| Task prompt |
In the records below, find the line that contains "The image size is (1364, 608)." and the line that contains "Click the Copy button". Set down exactly those lines and every line between them, and nothing more.

| Extracted entries |

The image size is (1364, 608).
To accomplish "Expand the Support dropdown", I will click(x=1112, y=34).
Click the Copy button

---

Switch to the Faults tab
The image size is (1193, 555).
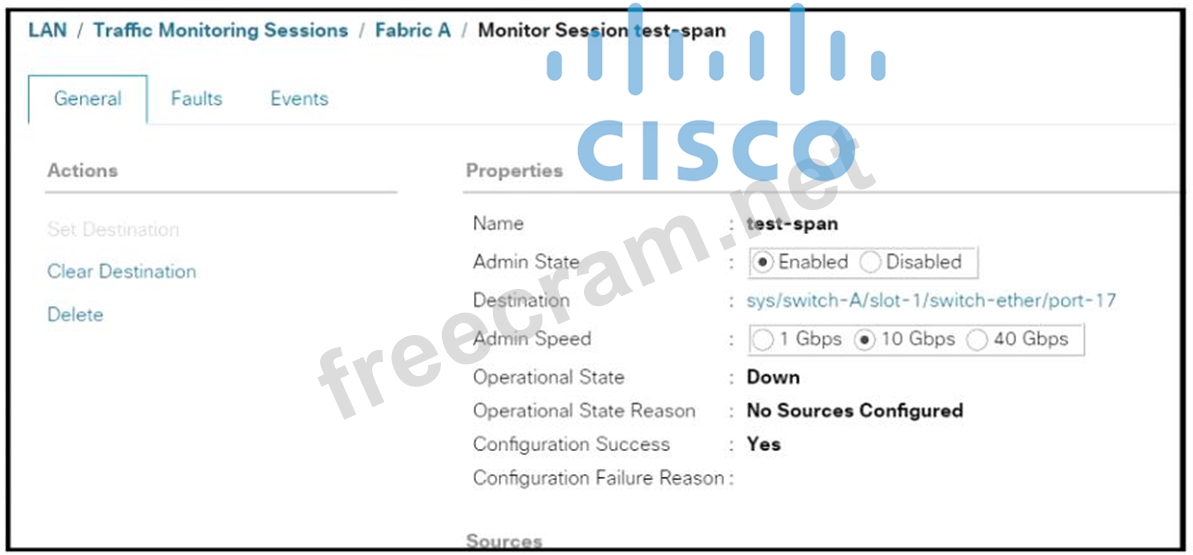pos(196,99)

--

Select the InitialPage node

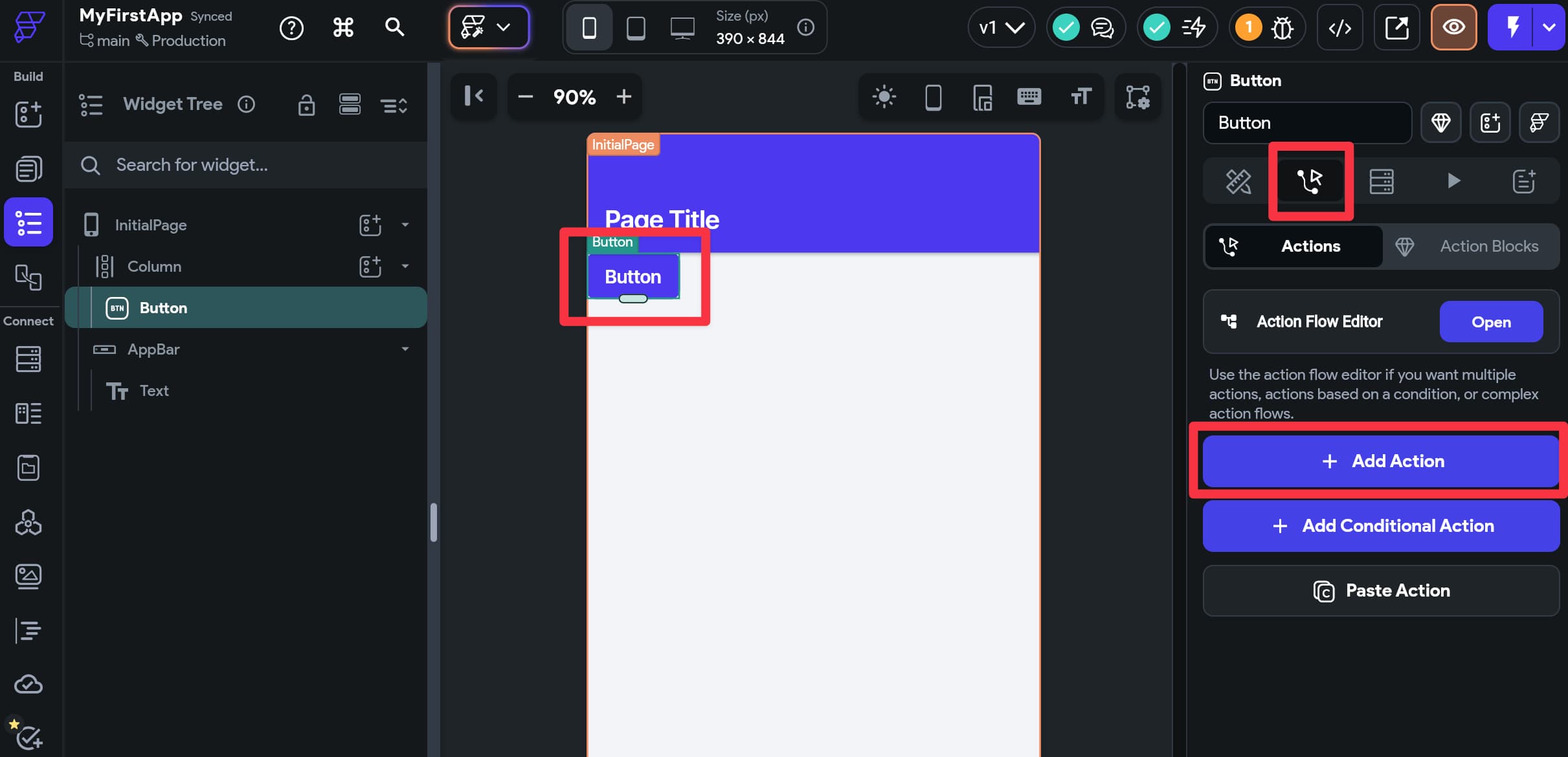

| Answer space |
The image size is (1364, 608).
To accomplish "Expand the Support dropdown", I will click(x=1112, y=34).
Click the Copy button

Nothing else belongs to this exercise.